[Records for this exercise Boundary: Start]
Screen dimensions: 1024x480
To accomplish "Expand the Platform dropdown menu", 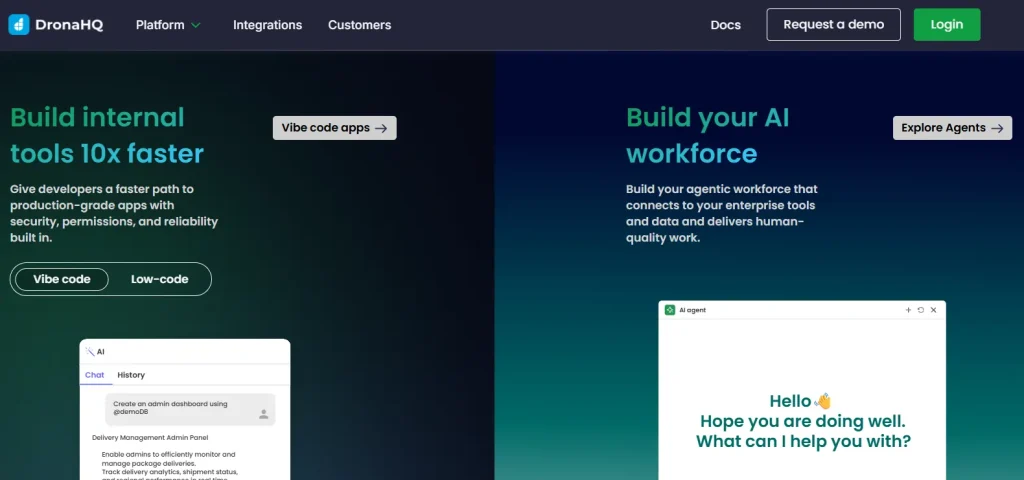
[Records for this exercise Boundary: End]
[Records for this exercise Boundary: Start]
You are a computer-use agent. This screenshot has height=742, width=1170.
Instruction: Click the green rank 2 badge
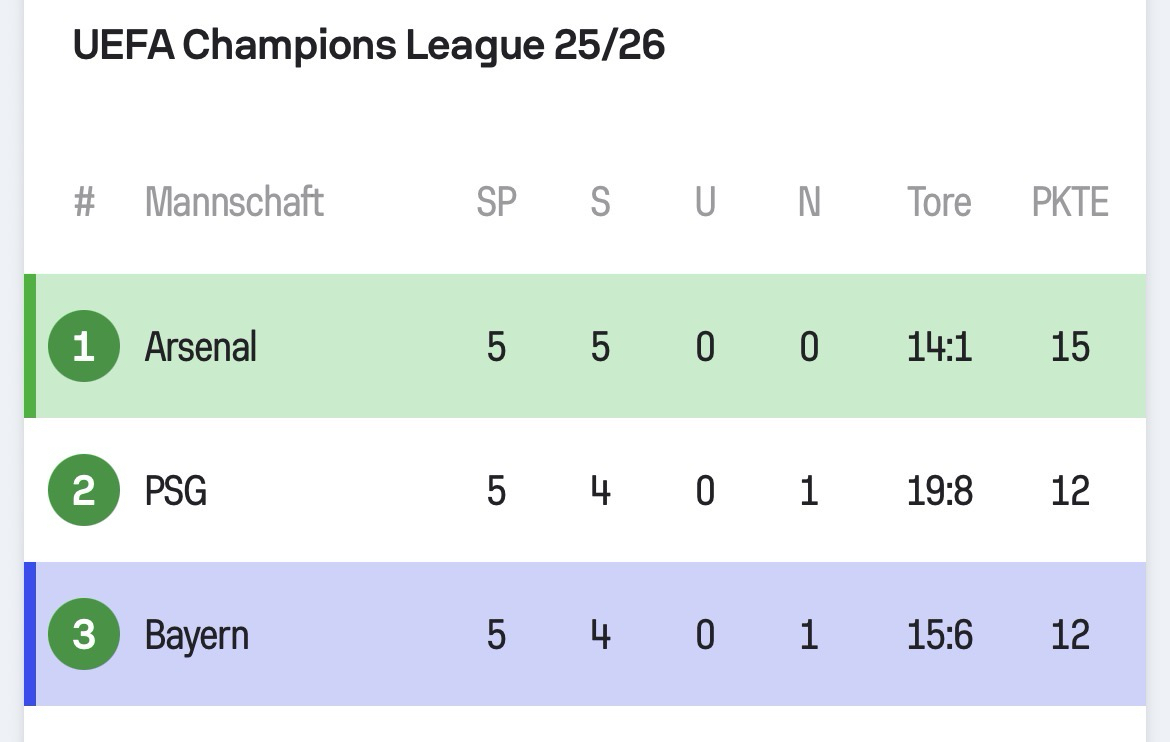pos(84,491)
[Records for this exercise Boundary: End]
[Records for this exercise Boundary: Start]
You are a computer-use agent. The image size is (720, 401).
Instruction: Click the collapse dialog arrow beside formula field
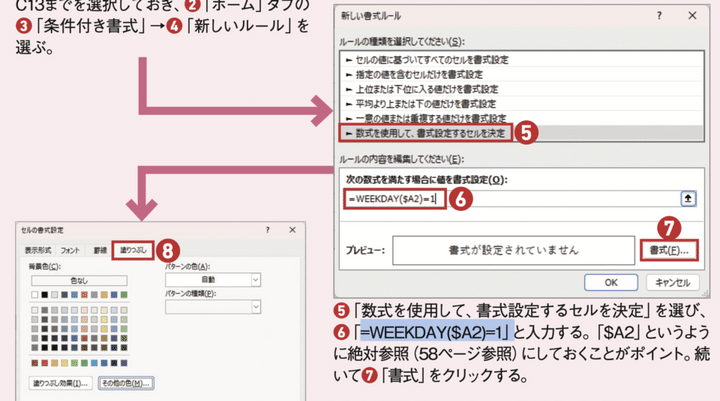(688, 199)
[Records for this exercise Boundary: End]
◆ Try it: Pull out every line in the material above where "agent" occurs.

◆ Output below:
You are a computer-use agent. This screenshot has height=742, width=1170.
You are a computer-use agent. The image size is (720, 401).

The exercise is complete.